La permaculture a été fondée en Australie, vers la fin des années soixante par Bill Mollison et David Holmgren. C'est une approche au design des systèmes humains basée sur l'observation. Elle peut s'appliquer autant à votre jardin potager, qu'à un nouveau développement résidentiel ou à une ferme laitière. Trois principes fondateurs composent l'éthique centrale : obtenir une récolte, soigner la terre et redistribuer les surplus. Le non-travail du sol est préconisé pour bâtir la fertilité naturelle. La conception des systèmes agronomiques sous cette approche tente d'incorporer toutes les strates végétatives pour la production de nourriture : les arbres à noix, les arbres et arbustes fruitiers, les annuelles et vivaces comestibles, les racines, les vignes et les champignons.

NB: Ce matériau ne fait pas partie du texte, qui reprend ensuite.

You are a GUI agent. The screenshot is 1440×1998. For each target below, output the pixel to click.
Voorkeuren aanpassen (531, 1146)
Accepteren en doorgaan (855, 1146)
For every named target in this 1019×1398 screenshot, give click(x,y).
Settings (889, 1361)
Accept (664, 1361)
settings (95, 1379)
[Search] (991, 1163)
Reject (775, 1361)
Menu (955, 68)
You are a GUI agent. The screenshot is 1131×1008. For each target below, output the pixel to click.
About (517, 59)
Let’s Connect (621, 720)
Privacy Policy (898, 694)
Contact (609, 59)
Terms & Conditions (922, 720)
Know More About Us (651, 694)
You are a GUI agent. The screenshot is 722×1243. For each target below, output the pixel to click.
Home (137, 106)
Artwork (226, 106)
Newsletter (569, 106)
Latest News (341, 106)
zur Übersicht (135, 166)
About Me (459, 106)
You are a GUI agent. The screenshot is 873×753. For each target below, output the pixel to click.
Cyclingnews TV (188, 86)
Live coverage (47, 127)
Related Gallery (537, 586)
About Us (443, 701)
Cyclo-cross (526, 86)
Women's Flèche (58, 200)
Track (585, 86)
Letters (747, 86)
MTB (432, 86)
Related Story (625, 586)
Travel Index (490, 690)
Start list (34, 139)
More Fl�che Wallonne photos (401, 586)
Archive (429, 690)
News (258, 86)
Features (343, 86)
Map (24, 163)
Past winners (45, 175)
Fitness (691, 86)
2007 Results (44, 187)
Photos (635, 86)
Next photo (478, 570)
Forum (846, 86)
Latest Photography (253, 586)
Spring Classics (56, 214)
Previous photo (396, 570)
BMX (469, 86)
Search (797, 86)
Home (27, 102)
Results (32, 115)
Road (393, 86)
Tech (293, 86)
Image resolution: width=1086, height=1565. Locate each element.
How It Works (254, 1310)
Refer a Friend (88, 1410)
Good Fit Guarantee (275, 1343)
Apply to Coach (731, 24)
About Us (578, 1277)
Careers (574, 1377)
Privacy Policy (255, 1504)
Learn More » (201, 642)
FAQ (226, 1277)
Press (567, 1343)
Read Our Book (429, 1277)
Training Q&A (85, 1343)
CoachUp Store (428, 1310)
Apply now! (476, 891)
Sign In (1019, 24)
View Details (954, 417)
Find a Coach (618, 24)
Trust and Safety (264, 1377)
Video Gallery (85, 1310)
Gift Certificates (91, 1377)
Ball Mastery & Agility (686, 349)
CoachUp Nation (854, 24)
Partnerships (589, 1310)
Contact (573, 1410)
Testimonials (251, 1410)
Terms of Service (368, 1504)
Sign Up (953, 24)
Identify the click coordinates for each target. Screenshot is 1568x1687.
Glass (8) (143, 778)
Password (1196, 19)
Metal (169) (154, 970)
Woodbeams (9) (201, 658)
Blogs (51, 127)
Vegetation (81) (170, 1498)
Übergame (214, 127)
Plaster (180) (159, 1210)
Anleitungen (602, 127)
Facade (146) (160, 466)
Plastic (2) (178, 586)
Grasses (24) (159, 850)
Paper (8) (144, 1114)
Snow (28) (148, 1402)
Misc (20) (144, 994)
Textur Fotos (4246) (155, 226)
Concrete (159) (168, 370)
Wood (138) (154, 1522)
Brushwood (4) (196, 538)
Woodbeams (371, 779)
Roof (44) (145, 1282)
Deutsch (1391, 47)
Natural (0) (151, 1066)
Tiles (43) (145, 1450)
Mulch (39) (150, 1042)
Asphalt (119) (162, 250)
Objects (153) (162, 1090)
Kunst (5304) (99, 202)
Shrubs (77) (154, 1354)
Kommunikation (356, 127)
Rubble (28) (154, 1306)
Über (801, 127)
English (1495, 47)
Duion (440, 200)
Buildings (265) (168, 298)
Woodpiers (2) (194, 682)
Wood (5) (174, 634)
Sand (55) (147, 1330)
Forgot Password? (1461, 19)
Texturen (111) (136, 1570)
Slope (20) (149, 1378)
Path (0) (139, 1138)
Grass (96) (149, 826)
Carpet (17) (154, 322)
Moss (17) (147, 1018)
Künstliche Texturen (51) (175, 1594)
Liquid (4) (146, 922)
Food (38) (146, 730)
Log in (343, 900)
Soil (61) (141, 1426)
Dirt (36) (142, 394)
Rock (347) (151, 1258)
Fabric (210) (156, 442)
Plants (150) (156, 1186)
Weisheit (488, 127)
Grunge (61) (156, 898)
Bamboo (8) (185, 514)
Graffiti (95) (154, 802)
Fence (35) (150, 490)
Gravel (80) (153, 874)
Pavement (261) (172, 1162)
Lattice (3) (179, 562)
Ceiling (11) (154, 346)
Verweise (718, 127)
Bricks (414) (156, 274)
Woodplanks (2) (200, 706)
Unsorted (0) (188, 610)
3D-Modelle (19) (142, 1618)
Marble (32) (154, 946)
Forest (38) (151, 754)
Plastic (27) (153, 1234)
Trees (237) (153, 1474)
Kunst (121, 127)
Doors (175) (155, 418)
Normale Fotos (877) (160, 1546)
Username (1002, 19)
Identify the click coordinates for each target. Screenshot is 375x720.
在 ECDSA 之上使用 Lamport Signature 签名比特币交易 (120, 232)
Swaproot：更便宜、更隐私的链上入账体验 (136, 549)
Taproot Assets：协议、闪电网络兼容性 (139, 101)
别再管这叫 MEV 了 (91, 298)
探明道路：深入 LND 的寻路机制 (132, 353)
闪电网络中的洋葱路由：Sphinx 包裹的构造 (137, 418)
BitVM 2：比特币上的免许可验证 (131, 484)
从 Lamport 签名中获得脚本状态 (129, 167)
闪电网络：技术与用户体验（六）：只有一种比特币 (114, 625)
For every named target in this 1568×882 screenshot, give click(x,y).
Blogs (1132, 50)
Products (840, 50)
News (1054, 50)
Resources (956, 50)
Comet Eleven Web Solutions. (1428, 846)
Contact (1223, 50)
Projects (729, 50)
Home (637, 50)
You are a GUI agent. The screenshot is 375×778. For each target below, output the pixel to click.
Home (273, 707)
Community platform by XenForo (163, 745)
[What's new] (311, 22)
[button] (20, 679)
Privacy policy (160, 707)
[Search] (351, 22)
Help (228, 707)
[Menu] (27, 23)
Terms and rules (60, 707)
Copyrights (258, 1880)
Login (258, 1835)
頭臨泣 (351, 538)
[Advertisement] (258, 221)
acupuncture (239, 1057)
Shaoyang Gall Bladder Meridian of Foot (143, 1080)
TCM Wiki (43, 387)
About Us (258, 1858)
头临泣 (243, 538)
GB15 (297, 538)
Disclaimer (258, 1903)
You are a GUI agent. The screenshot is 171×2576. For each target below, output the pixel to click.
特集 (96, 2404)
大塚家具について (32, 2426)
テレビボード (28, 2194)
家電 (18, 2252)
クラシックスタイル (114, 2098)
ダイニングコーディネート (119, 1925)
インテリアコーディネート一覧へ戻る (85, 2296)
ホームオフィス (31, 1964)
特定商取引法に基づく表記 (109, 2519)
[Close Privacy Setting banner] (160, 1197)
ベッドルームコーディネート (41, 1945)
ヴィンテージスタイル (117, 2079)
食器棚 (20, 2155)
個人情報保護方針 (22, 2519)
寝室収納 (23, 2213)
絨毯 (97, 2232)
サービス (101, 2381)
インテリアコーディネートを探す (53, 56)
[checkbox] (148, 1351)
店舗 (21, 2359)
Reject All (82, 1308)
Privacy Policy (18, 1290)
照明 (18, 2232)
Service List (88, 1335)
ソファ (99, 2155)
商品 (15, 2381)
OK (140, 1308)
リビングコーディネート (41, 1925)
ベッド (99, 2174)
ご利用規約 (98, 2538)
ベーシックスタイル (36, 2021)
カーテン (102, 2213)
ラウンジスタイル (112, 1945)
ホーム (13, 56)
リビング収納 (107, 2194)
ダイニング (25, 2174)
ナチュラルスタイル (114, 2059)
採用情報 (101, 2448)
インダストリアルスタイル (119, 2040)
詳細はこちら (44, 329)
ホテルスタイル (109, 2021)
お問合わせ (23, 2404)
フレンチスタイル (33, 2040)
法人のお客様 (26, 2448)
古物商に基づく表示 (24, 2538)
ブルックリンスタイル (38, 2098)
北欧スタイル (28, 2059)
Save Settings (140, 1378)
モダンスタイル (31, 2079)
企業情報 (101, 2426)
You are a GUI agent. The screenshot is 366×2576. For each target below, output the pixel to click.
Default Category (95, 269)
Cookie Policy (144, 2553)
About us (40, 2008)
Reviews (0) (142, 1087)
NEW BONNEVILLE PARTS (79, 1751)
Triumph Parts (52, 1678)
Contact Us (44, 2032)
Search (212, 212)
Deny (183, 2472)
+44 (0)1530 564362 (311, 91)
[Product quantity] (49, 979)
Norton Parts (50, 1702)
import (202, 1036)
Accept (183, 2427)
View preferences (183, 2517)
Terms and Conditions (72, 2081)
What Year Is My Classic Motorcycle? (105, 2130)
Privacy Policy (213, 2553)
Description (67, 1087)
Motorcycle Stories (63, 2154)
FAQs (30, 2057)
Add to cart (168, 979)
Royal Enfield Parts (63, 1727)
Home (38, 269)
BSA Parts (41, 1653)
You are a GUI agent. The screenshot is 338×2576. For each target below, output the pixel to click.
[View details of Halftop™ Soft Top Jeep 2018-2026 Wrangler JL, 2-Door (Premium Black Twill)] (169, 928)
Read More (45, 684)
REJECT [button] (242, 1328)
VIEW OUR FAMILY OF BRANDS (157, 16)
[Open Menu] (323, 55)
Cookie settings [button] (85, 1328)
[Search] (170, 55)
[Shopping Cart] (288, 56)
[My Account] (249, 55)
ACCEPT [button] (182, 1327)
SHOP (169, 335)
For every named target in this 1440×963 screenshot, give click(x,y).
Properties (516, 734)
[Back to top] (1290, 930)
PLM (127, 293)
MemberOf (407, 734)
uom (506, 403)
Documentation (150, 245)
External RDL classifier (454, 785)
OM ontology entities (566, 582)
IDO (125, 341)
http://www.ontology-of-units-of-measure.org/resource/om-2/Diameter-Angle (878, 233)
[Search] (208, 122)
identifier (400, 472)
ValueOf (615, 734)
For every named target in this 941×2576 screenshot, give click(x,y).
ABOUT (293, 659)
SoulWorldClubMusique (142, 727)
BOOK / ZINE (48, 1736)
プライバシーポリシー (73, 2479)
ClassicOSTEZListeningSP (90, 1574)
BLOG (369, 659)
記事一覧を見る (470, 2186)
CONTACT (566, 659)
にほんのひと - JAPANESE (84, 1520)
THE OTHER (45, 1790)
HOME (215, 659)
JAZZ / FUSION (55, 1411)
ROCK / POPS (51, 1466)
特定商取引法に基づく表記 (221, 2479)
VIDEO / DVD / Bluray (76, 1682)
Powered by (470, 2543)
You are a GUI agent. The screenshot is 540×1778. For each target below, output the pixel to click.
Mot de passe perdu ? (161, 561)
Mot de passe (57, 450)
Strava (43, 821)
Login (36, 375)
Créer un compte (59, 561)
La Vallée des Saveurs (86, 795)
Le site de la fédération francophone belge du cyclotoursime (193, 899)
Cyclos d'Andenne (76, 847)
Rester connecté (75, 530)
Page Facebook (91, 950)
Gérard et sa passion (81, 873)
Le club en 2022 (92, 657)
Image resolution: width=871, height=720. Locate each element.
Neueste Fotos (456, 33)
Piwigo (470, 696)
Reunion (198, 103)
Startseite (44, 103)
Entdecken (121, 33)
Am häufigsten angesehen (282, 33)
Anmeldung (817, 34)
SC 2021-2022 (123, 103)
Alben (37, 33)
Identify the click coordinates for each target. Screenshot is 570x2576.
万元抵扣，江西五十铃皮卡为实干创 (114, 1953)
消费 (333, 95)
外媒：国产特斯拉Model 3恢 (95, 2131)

Toutes ces récoltes sont organisées pour augmenter les interrelations bénéfiques toujours en diminuant la compétition entre les espèces. De plus, les systèmes sont organisés en zones d'utilisation : les éléments qui doivent être fréquemment récoltés ou entretenus sont aménagés près de l'entrée de la maison, tandis que ceux qui sont récoltés une fois l'an sont éloignés du bâtiment principal.

Plutôt que de régler les problèmes un à un au moyen de technologies coûteuses qui causent d'autres problèmes (serres hydroponiques sophistiquées, produits chimiques et OGM), plusieurs sont solutionnés par l'adoption de l'agroécologie et de la permaculture. Ces deux approches contribuent à reconstruire les sols, stocker l'eau, enrayer l'érosion, réaménager des habitats pour la faune tout en produisant de la nourriture, en ville comme en campagne. Le Québec a connu sa révolution verte comme ailleurs en adoptant l'agriculture chimique et mécanisée. Le scénario alarmant est classique : destruction des habitats naturels, extinction des espèces (le monarque est le prochain sur la liste), érosion des sols, etc. Tous les palliés gouvernementaux doivent adopter largement l'agroécologie et la permaculture pour relocaliser la production de nourriture : parcs publics avec jardins forestiers fruitiers, fermes sans labour, haies brisevent, vergers diversifiés, etc. La ville de Seatle aux États-Unis inaugure sa première forêt nourricière publique et le gouvernement français a annoncé une recherche extensive sur l'agroécologie. De notre côté, nous avons commencé notre premier projet d'agroécologie cette année, ainsi que nos premiers jardins forestiers résidentiels : visitez notre page Facebook pour visualiser nos projets au www.facebook.com/ ecomestible.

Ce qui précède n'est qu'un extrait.